───── Records provided ─────

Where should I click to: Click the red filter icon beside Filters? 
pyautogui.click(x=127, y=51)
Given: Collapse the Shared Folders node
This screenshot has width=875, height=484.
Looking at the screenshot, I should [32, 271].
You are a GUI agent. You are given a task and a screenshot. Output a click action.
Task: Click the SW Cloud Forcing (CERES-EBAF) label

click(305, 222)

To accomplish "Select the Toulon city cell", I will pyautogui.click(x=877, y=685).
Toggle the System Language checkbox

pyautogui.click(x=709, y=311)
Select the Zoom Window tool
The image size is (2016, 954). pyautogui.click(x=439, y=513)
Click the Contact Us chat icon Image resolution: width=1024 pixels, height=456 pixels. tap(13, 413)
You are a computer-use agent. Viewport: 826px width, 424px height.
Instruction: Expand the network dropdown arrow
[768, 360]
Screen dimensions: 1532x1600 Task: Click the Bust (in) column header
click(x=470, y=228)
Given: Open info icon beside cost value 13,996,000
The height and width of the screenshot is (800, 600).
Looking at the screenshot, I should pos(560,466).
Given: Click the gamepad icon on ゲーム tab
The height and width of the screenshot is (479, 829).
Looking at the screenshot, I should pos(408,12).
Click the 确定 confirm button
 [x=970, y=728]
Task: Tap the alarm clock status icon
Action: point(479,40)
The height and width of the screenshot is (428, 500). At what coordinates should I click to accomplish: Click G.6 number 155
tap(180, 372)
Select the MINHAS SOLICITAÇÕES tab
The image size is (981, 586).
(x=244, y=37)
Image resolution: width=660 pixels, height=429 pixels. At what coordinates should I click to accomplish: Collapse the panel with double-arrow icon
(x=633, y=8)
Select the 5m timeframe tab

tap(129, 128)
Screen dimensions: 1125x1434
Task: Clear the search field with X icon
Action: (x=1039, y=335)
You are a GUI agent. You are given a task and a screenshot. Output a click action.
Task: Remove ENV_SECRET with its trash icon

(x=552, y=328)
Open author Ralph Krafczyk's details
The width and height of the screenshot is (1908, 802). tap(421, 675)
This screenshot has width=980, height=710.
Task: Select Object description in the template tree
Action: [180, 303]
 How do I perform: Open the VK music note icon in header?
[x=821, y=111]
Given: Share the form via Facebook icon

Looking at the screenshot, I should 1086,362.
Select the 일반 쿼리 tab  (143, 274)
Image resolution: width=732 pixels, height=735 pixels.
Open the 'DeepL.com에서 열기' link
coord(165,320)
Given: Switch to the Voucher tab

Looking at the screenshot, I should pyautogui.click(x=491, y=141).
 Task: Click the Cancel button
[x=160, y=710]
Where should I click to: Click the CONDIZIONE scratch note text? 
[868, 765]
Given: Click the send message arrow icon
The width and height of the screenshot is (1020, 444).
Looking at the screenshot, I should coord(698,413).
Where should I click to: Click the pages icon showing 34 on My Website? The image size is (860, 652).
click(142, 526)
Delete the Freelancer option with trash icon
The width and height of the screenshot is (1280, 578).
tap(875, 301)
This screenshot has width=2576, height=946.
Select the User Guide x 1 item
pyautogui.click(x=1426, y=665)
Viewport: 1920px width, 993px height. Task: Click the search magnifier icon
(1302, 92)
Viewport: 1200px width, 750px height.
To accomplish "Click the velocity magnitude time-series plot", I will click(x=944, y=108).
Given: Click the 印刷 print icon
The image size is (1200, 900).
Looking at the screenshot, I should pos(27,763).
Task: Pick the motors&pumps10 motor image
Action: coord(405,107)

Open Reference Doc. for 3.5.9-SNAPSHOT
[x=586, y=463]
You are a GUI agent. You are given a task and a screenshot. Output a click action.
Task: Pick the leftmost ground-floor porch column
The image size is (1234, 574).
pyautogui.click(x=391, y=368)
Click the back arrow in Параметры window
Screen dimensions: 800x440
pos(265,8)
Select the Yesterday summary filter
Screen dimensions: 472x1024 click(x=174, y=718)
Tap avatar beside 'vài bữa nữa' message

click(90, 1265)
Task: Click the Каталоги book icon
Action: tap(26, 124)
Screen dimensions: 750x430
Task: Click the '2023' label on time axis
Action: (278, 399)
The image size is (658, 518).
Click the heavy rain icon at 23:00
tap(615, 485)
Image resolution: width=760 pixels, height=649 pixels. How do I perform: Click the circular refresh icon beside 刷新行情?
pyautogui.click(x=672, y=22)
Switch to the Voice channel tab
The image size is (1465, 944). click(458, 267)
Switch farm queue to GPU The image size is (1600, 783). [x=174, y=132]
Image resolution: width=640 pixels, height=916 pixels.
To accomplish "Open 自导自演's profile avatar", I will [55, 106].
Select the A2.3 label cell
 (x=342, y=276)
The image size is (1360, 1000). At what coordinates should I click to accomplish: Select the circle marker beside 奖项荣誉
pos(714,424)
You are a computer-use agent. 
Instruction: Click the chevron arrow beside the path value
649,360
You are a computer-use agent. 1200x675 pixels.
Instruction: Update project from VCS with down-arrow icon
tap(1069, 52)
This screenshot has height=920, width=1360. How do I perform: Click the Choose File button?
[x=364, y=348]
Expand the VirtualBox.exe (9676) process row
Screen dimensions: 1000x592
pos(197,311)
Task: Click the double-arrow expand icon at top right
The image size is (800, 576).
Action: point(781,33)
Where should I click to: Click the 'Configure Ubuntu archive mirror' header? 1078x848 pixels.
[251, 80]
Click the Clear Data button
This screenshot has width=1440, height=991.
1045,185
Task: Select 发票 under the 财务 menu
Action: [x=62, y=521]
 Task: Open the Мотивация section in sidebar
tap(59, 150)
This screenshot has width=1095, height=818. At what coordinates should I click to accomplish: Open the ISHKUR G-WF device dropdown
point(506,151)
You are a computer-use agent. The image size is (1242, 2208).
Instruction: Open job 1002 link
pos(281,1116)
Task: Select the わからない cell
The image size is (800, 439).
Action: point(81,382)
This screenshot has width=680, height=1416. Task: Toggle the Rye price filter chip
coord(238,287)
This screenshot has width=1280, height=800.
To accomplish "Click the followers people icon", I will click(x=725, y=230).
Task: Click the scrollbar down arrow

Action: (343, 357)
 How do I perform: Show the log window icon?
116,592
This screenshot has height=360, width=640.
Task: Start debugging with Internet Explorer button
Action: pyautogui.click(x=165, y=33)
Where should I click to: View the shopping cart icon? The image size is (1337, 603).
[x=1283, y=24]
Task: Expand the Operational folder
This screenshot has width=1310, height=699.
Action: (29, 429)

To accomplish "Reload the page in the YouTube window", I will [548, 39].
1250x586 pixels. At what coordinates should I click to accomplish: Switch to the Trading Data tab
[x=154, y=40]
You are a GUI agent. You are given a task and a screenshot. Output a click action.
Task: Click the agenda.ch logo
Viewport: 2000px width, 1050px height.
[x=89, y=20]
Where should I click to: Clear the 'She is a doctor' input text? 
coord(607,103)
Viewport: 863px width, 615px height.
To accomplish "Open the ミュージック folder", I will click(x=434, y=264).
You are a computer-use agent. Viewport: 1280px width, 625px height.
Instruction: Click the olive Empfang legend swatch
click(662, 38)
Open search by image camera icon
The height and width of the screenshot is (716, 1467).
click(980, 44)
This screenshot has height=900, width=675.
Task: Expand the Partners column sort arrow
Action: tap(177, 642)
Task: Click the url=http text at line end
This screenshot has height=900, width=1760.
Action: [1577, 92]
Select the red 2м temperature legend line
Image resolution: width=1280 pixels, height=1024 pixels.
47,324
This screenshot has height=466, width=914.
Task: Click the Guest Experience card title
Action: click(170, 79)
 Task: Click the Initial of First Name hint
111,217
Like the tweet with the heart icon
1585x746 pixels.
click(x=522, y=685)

─────

Exercise details - The records above should be transcribed in full, with no differences.

Answer space -
Where should I click to: Click the red filter icon beside Filters? 
pyautogui.click(x=127, y=51)
Given: Collapse the Shared Folders node
This screenshot has width=875, height=484.
Looking at the screenshot, I should [32, 271].
You are a GUI agent. You are given a task and a screenshot. Output a click action.
Task: Click the SW Cloud Forcing (CERES-EBAF) label

click(305, 222)

To accomplish "Select the Toulon city cell", I will pyautogui.click(x=877, y=685).
Toggle the System Language checkbox

pyautogui.click(x=709, y=311)
Select the Zoom Window tool
The image size is (2016, 954). pyautogui.click(x=439, y=513)
Click the Contact Us chat icon Image resolution: width=1024 pixels, height=456 pixels. tap(13, 413)
You are a computer-use agent. Viewport: 826px width, 424px height.
Instruction: Expand the network dropdown arrow
[768, 360]
Screen dimensions: 1532x1600 Task: Click the Bust (in) column header
click(x=470, y=228)
Given: Open info icon beside cost value 13,996,000
The height and width of the screenshot is (800, 600).
Looking at the screenshot, I should pos(560,466).
Given: Click the gamepad icon on ゲーム tab
The height and width of the screenshot is (479, 829).
Looking at the screenshot, I should pos(408,12).
Click the 确定 confirm button
 [x=970, y=728]
Task: Tap the alarm clock status icon
Action: point(479,40)
The height and width of the screenshot is (428, 500). At what coordinates should I click to accomplish: Click G.6 number 155
tap(180, 372)
Select the MINHAS SOLICITAÇÕES tab
The image size is (981, 586).
(x=244, y=37)
Image resolution: width=660 pixels, height=429 pixels. At what coordinates should I click to accomplish: Collapse the panel with double-arrow icon
(x=633, y=8)
Select the 5m timeframe tab

tap(129, 128)
Screen dimensions: 1125x1434
Task: Clear the search field with X icon
Action: (x=1039, y=335)
You are a GUI agent. You are given a task and a screenshot. Output a click action.
Task: Remove ENV_SECRET with its trash icon

(x=552, y=328)
Open author Ralph Krafczyk's details
The width and height of the screenshot is (1908, 802). tap(421, 675)
This screenshot has width=980, height=710.
Task: Select Object description in the template tree
Action: [180, 303]
 How do I perform: Open the VK music note icon in header?
[x=821, y=111]
Given: Share the form via Facebook icon

Looking at the screenshot, I should 1086,362.
Select the 일반 쿼리 tab  (143, 274)
Image resolution: width=732 pixels, height=735 pixels.
Open the 'DeepL.com에서 열기' link
coord(165,320)
Given: Switch to the Voucher tab

Looking at the screenshot, I should pyautogui.click(x=491, y=141).
 Task: Click the Cancel button
[x=160, y=710]
Where should I click to: Click the CONDIZIONE scratch note text? 
[868, 765]
Given: Click the send message arrow icon
The width and height of the screenshot is (1020, 444).
Looking at the screenshot, I should coord(698,413).
Where should I click to: Click the pages icon showing 34 on My Website? The image size is (860, 652).
click(142, 526)
Delete the Freelancer option with trash icon
The width and height of the screenshot is (1280, 578).
tap(875, 301)
This screenshot has width=2576, height=946.
Select the User Guide x 1 item
pyautogui.click(x=1426, y=665)
Viewport: 1920px width, 993px height. Task: Click the search magnifier icon
(1302, 92)
Viewport: 1200px width, 750px height.
To accomplish "Click the velocity magnitude time-series plot", I will click(x=944, y=108).
Given: Click the 印刷 print icon
The image size is (1200, 900).
Looking at the screenshot, I should pos(27,763).
Task: Pick the motors&pumps10 motor image
Action: coord(405,107)

Open Reference Doc. for 3.5.9-SNAPSHOT
[x=586, y=463]
You are a GUI agent. You are given a task and a screenshot. Output a click action.
Task: Pick the leftmost ground-floor porch column
The image size is (1234, 574).
pyautogui.click(x=391, y=368)
Click the back arrow in Параметры window
Screen dimensions: 800x440
pos(265,8)
Select the Yesterday summary filter
Screen dimensions: 472x1024 click(x=174, y=718)
Tap avatar beside 'vài bữa nữa' message

click(90, 1265)
Task: Click the Каталоги book icon
Action: tap(26, 124)
Screen dimensions: 750x430
Task: Click the '2023' label on time axis
Action: (278, 399)
The image size is (658, 518).
Click the heavy rain icon at 23:00
tap(615, 485)
Image resolution: width=760 pixels, height=649 pixels. How do I perform: Click the circular refresh icon beside 刷新行情?
pyautogui.click(x=672, y=22)
Switch to the Voice channel tab
The image size is (1465, 944). click(458, 267)
Switch farm queue to GPU The image size is (1600, 783). [x=174, y=132]
Image resolution: width=640 pixels, height=916 pixels.
To accomplish "Open 自导自演's profile avatar", I will [55, 106].
Select the A2.3 label cell
 (x=342, y=276)
The image size is (1360, 1000). At what coordinates should I click to accomplish: Select the circle marker beside 奖项荣誉
pos(714,424)
You are a computer-use agent. 
Instruction: Click the chevron arrow beside the path value
649,360
You are a computer-use agent. 1200x675 pixels.
Instruction: Update project from VCS with down-arrow icon
tap(1069, 52)
This screenshot has height=920, width=1360. How do I perform: Click the Choose File button?
[x=364, y=348]
Expand the VirtualBox.exe (9676) process row
Screen dimensions: 1000x592
pos(197,311)
Task: Click the double-arrow expand icon at top right
The image size is (800, 576).
Action: point(781,33)
Where should I click to: Click the 'Configure Ubuntu archive mirror' header? 1078x848 pixels.
[251, 80]
Click the Clear Data button
This screenshot has width=1440, height=991.
1045,185
Task: Select 发票 under the 财务 menu
Action: [x=62, y=521]
 Task: Open the Мотивация section in sidebar
tap(59, 150)
This screenshot has width=1095, height=818. At what coordinates should I click to accomplish: Open the ISHKUR G-WF device dropdown
point(506,151)
You are a computer-use agent. The image size is (1242, 2208).
Instruction: Open job 1002 link
pos(281,1116)
Task: Select the わからない cell
The image size is (800, 439).
Action: point(81,382)
This screenshot has width=680, height=1416. Task: Toggle the Rye price filter chip
coord(238,287)
This screenshot has width=1280, height=800.
To accomplish "Click the followers people icon", I will click(x=725, y=230).
Task: Click the scrollbar down arrow

Action: (343, 357)
 How do I perform: Show the log window icon?
116,592
This screenshot has height=360, width=640.
Task: Start debugging with Internet Explorer button
Action: pyautogui.click(x=165, y=33)
Where should I click to: View the shopping cart icon? The image size is (1337, 603).
[x=1283, y=24]
Task: Expand the Operational folder
This screenshot has width=1310, height=699.
Action: (29, 429)

To accomplish "Reload the page in the YouTube window", I will [548, 39].
1250x586 pixels. At what coordinates should I click to accomplish: Switch to the Trading Data tab
[x=154, y=40]
You are a GUI agent. You are given a task and a screenshot. Output a click action.
Task: Click the agenda.ch logo
Viewport: 2000px width, 1050px height.
[x=89, y=20]
Where should I click to: Clear the 'She is a doctor' input text? 
coord(607,103)
Viewport: 863px width, 615px height.
To accomplish "Open the ミュージック folder", I will click(x=434, y=264).
You are a computer-use agent. Viewport: 1280px width, 625px height.
Instruction: Click the olive Empfang legend swatch
click(662, 38)
Open search by image camera icon
The height and width of the screenshot is (716, 1467).
click(980, 44)
This screenshot has height=900, width=675.
Task: Expand the Partners column sort arrow
Action: tap(177, 642)
Task: Click the url=http text at line end
This screenshot has height=900, width=1760.
Action: [1577, 92]
Select the red 2м temperature legend line
Image resolution: width=1280 pixels, height=1024 pixels.
47,324
This screenshot has height=466, width=914.
Task: Click the Guest Experience card title
Action: click(170, 79)
 Task: Click the Initial of First Name hint
111,217
Like the tweet with the heart icon
1585x746 pixels.
click(x=522, y=685)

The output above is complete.